Thursday, 4 December 2014

Did civilization splutter to a halt in the '70s?

Now, wealth is concentrated in the hands of a tiny elite. A report by Credit Suisse this October found that the richest 1 per cent of humans own half the world’s assets ... When wealth accumulates so spectacularly by doing nothing, there is less impetus to invest in genuine innovation.
Michael Hanlon thinks that innovation 'spluttered to a halt more than 40 years ago' and pins at least some of the blame on the direction the political economy has taken since the end of the post-war boom. We've sort of been here before with David Graeber's Of Flying Cars and the Declining Rate of Profit. Like Gaeber, Hanlon also blames the de-funding of public research:
During the Golden Quarter, we saw a boom in public spending on research and innovation. The taxpayers of Europe, the US and elsewhere replaced the great 19th‑century venture capitalists. And so we find that nearly all the advances of this period came either from tax-funded universities or from popular movements. The first electronic computers came not from the labs of IBM but from the universities of Manchester and Pennsylvania. 
Graeber qualified this by noting that:
 ...the United States never did abandon gigantic, government-controlled schemes of technological development. Mainly, they just shifted to military research.
If  Hanlon's right and Graeber's qualification also stands, maybe the question is how come no people longer seem to be getting obvious trickle-down benefits from the military-industrial complex (jets, radar, ARPANET), that we got in the boom years?

Graeber and Hanlon also agree that dreaming big is off the agenda, due to the lack of space for blue-skies thinking, intellectual timidity and risk aversion:
Those thinkers most likely to make a conceptual breakthrough are the least likely to receive funding, and, if breakthroughs occur, they are not likely to find anyone willing to follow up on their most daring implications. [Graeber]
Could it be that the missing part of the jigsaw is our attitude towards risk? Nothing ventured, nothing gained, as the saying goes.[Hanlon]
And they both conclude that things could have been / could be so much better:
For earlier generations, many science fiction fantasies had been brought into being. Those who grew up at the turn of the century reading Jules Verne or H.G. Wells imagined the world of, say, 1960 with flying machines, rocket ships, submarines, radio, and television—and that was pretty much what they got.
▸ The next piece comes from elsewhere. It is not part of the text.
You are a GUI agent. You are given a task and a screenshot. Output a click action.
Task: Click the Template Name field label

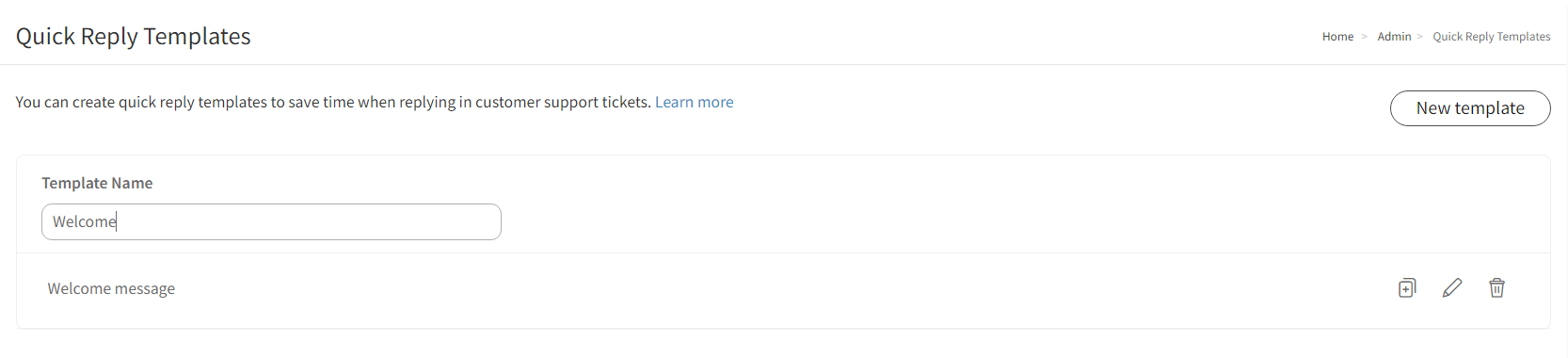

If it wasn’t unrealistic in 1900 to dream of men traveling to the moon, then why was it unrealistic in the sixties to dream of jet-packs and robot laundry-maids?[Graeber]

If the pace of change had continued, we could be living in a world where Alzheimer’s was treatable, where clean nuclear power had ended the threat of climate change, where the brilliance of genetics was used to bring the benefits of cheap and healthy food to the bottom billion, and where cancer really was on the back foot.[Hanlon] 
There's obviously a huge counter-factual going on here and there's only so far you can go in speculating about discoveries and innovations that don't actually exist in our timeline. Maybe some of the progress Hanlon and Graeber think we  missed out on is down to purely technical limitations and nothing to do with priorities and political economy.

But I'm still left wondering how much better the world might be, if the trillions captured by vested interests for socially useless speculation and rent-seeking were available for real-world innovation and whether, if the innovation motor really has stalled, anybody has any jump leads.